Judy, my eggs went to Belize.

Keith


----------



## Heidi's_Goats (Mar 21, 2007)

I've taken eggs through TSA before. Just let them know that they are live embryos. They are not allowed to x-ray "live" animals. Have them ask for the supervisor to come over and do a "hand-check". They will look over the eggs and okay them. Do not let them swab the eggs! They will alarm (for nitrogen) and then they will have to write up a report and toss them.

ex-TSA


----------



## Homesteader at Heart (Aug 11, 2003)

Thanks for the input everyone. Not sure if I will try it as it might not be worth the potential trouble.


----------



## o&itw (Dec 19, 2008)

Homesteader at Heart said:


> Actually, I am talking about going the other way...leaving the US. Normally when leaving the US you do not go through customs. On the other hand, the security people may have rules about such things that I am not aware of. Thinking about trying a dozen hatching eggs in my carry on luggage, and wondering if the scanning/X-ray machine would hurt them.


Show the eggs to the TSA and they will let them through without scanning them.
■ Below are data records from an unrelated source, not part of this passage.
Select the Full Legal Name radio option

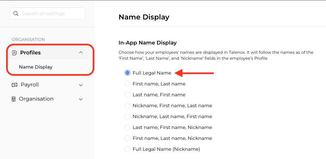tap(127, 73)
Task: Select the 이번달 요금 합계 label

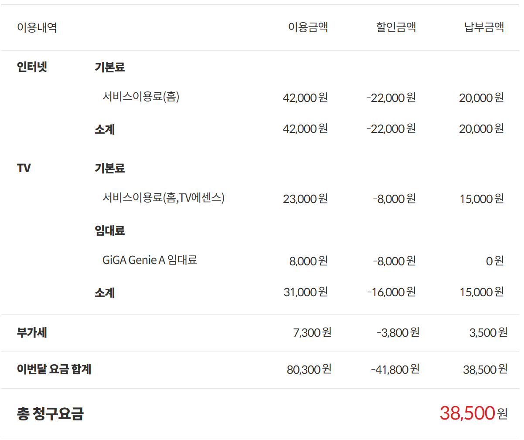Action: click(x=54, y=369)
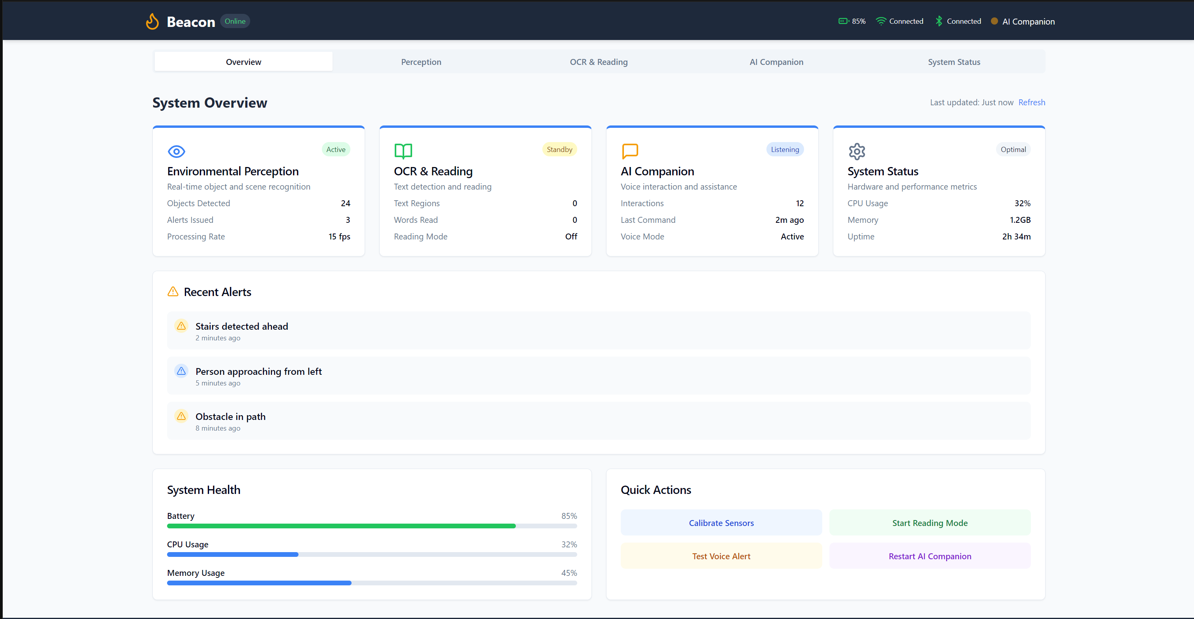Click the warning triangle next to Recent Alerts heading

(173, 291)
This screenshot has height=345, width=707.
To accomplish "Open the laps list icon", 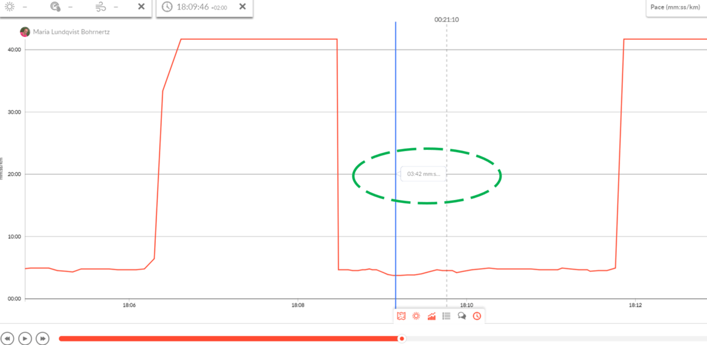I will 447,316.
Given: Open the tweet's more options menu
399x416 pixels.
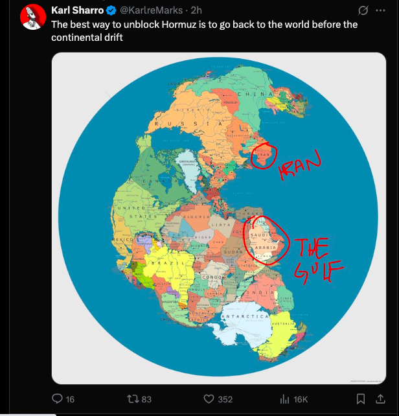Looking at the screenshot, I should 380,10.
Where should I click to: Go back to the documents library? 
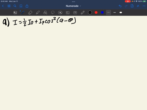click(x=3, y=6)
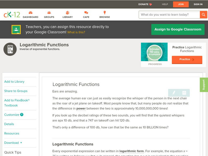Browse content using the lightbulb icon
The height and width of the screenshot is (156, 208).
point(105,12)
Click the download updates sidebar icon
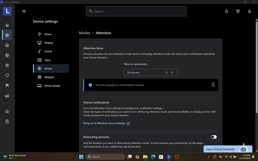Viewport: 258px width, 161px height. (7, 45)
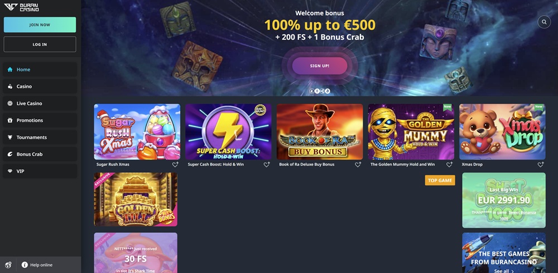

The only place you will have a customs situation is at the destination country.... you will need to know the rules there.

People from the Bahamas routinely take birds and eggs back with them...as The Bahamas have no prohibition. The birds (or new eggs) can never be brought back to the US, because we do.


----------



## tamatik (Jan 3, 2006)

I had some serama eggs flown from ga to mich.. hand carried and they still wand scanned them..0 hatch

This isnt even outside the country(their final destination was here in canada)


----------